- Problem 1: In the records, reproduce the lines starting at the one containing "Task: Click the 'Startsiden" and ending at the one containing "I will 606,239.", swapping "icon" for "symbol" and keeping everything else identical.

- Text excerpt:
Submit Hint Search The Forums LinksStatsPollsHeadlinesRSS
14,000 hints and counting!

Export mailbox data to a tab-delimited text file Apps
A simple perl script, used in conjunction with find, can create an export file containing a tab-delimited list of the From, Subject, and Date fields of all emails in Mail. You could bring this into a spreadsheet or database for further processing. Modifying the script (the formail parameters, mainly) would allow you to extract the message body and other fields as well.

Read the rest of the article for the script and find syntax...

Create this script, name it (mailexport.pl was used in this exmaple), make it executable (chmod 755 mailexport.pl), and keep it in the directory from which you'll run the find command:
#!/usr/bin/perl
$full_dir = $ARGV[0] ;
($mail_dir = $full_dir) =~ s|^.+?//|| ;
$mail_dir =~ s|\.mbox/mbox|| ;
$mail_dir =~ s|/| : |g ;
$full_dir =~ s/ /\\ /g ;

open(MAIL, "cat $full_dir | formail -e -s formail -X Subject:
-X From: -X Date: -a Subject: -a From: -a Date: |") ;

$i = 0 ;
while (<MAIL>)
{
if (/^Date: (.+)/)
{ chomp ($date = $1) ; }

if (/^Subject: (.+)/)
{ chomp ($subject = $1) ; }

if (/^From: (.+)/)
{ chomp ($from = $1) ; }

if (++$i == 3)
{
print ("$mail_dir\t$from\t$subject\t$date\n") ;
$i = 0 ;
}
}

close(MAIL) ;
Note: The "open(Mail..." line has been split into two rows for readability; replace the line break with one space character.

Once you've prepared the script, you can export the chosen fields from all of your mailboxes by typing:
find ~/Library/Mail/Mailboxes/ -name mbox -exec ./mailexport.pl \
'{}' ';' > tab-delimited-list
Remember to execute the find from the directory containing the script, and change "mailexport.pl" to match whatever you named the script.
    •    
  • Currently 0.00 / 5
  • 1
  • 2
  • 3
  • 4
  • 5
  (0 votes cast)
 
[10,030 views]  

Export mailbox data to a tab-delimited text file | 15 comments | Create New Account
Click here to return to the 'Export mailbox data to a tab-delimited text file' hint
The following comments are owned by whoever posted them. This site is not responsible for what they say.
Thanks!!!!
Authored by: tiagor on Sep 02, '02 10:03:06AM

I just tested this script, and it rules! Now I'll be able to nicely export my mailboxes to MySQL...

- Given entries:
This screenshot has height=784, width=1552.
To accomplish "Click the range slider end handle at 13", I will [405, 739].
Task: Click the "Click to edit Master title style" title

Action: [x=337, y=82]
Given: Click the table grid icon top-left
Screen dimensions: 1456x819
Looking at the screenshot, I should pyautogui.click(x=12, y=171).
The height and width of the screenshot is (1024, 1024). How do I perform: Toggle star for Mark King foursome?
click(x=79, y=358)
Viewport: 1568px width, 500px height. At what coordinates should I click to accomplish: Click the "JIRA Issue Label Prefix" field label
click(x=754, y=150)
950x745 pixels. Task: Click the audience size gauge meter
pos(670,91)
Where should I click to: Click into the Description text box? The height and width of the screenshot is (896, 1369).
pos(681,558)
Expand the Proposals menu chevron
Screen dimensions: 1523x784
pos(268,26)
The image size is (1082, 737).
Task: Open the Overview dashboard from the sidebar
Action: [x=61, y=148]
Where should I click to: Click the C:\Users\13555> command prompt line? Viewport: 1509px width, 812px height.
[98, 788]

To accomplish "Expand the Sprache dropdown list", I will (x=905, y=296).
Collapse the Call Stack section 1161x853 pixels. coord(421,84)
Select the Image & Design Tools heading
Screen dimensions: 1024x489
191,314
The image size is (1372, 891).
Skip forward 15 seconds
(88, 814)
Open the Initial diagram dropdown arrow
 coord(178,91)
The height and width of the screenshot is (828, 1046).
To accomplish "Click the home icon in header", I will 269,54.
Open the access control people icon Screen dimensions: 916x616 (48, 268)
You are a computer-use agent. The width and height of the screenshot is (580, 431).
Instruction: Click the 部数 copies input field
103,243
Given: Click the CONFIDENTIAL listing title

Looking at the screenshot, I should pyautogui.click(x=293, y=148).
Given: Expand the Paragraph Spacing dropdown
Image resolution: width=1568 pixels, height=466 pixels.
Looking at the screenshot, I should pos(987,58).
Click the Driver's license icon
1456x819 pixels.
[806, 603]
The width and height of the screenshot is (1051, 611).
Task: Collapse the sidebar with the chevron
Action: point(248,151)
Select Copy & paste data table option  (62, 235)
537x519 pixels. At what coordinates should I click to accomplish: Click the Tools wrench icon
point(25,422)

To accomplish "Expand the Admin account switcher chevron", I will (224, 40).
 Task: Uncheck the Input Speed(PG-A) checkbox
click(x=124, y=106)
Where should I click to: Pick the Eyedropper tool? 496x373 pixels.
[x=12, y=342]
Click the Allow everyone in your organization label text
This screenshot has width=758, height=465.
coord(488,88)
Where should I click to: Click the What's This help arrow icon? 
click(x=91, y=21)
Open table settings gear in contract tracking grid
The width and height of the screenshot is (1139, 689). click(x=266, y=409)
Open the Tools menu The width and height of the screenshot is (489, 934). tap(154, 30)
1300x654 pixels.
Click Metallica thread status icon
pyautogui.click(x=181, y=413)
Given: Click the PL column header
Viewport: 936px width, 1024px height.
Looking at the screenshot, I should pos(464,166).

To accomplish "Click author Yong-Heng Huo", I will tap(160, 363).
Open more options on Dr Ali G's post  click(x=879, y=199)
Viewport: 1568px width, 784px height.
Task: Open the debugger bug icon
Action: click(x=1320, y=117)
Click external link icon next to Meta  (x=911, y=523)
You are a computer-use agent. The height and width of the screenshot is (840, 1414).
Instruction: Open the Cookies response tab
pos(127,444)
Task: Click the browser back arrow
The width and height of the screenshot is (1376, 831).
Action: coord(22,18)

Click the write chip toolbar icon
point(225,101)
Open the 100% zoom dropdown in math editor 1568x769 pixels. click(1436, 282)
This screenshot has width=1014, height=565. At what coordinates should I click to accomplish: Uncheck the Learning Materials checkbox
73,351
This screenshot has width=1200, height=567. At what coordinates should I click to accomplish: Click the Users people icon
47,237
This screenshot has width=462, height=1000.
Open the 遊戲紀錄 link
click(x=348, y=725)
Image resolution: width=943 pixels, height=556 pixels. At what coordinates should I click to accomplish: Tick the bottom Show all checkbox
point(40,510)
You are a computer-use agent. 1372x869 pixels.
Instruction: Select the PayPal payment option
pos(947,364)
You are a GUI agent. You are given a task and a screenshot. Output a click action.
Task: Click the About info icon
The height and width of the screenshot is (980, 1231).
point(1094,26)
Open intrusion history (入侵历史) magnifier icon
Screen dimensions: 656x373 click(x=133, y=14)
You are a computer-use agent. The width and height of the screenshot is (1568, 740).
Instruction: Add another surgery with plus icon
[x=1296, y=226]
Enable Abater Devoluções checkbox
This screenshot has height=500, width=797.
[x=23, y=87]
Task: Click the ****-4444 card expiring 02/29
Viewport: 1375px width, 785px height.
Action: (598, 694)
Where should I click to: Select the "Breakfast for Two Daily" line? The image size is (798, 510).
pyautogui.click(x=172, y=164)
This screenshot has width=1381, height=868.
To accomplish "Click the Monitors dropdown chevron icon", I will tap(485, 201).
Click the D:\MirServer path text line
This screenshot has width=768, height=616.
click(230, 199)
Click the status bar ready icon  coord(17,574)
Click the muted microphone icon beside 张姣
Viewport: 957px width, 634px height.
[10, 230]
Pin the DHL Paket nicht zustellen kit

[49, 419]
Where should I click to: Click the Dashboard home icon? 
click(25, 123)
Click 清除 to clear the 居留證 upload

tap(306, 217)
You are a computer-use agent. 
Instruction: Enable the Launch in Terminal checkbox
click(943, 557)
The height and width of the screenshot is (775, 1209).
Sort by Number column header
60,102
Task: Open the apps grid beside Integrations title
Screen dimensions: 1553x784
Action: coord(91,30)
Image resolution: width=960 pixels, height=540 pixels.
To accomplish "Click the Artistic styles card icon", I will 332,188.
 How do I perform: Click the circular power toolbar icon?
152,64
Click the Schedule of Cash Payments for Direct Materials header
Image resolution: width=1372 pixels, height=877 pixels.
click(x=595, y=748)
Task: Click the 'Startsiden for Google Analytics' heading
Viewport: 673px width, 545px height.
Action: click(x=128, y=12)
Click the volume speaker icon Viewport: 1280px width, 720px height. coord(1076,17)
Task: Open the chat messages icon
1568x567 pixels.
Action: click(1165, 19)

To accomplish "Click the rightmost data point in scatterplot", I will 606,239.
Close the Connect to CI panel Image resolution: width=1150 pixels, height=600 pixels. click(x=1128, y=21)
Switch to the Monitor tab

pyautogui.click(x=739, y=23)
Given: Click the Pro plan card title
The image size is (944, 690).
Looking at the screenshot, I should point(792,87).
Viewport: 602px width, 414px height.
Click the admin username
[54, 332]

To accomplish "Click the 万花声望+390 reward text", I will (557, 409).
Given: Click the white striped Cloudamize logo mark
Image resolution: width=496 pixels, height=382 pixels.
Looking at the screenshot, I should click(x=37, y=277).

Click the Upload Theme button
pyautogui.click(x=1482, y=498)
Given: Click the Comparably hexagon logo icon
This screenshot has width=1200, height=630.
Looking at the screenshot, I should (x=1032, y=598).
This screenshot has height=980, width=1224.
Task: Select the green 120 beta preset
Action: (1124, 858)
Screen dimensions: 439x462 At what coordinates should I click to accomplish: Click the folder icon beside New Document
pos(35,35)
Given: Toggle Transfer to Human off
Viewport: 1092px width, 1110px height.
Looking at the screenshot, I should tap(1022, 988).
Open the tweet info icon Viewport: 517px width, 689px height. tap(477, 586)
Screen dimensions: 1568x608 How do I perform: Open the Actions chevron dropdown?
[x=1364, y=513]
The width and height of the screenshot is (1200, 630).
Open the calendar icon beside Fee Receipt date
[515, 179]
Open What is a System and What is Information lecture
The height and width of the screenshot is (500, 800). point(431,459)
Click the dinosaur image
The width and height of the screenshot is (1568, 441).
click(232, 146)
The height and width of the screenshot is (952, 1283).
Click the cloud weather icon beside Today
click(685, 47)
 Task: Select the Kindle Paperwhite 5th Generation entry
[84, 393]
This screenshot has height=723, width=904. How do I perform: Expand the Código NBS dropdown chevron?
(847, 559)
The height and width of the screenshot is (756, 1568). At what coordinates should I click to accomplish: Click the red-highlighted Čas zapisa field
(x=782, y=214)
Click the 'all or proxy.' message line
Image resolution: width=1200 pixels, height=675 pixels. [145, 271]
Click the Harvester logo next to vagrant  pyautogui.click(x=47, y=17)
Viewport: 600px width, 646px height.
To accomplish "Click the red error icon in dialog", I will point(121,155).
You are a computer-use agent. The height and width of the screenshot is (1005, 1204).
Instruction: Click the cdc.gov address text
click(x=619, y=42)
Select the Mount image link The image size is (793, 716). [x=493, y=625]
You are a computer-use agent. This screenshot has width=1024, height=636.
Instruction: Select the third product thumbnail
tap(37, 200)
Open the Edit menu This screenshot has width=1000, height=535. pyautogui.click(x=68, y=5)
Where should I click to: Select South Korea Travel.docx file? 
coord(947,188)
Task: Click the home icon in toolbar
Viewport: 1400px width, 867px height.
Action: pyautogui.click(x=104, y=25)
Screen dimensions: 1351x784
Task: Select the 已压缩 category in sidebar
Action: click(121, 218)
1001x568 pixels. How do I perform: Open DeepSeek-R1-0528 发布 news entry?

- Problem 2:
Answer these about the mailbox export hint:
(a) Which three email fields does the export list contain?
(b) What command does the hint give for making the script executable?
(c) Into how many rows was the "open(Mail..." line split for readability?

- Complete response 1:
Task: Click the 'Startsiden for Google Analytics' heading
Viewport: 673px width, 545px height.
Action: click(x=128, y=12)
Click the volume speaker symbol Viewport: 1280px width, 720px height. coord(1076,17)
Task: Open the chat messages symbol
1568x567 pixels.
Action: click(1165, 19)

To accomplish "Click the rightmost data point in scatterplot", I will 606,239.

- Complete response 2:
(a) From, Subject, and Date
(b) chmod 755 mailexport.pl
(c) Two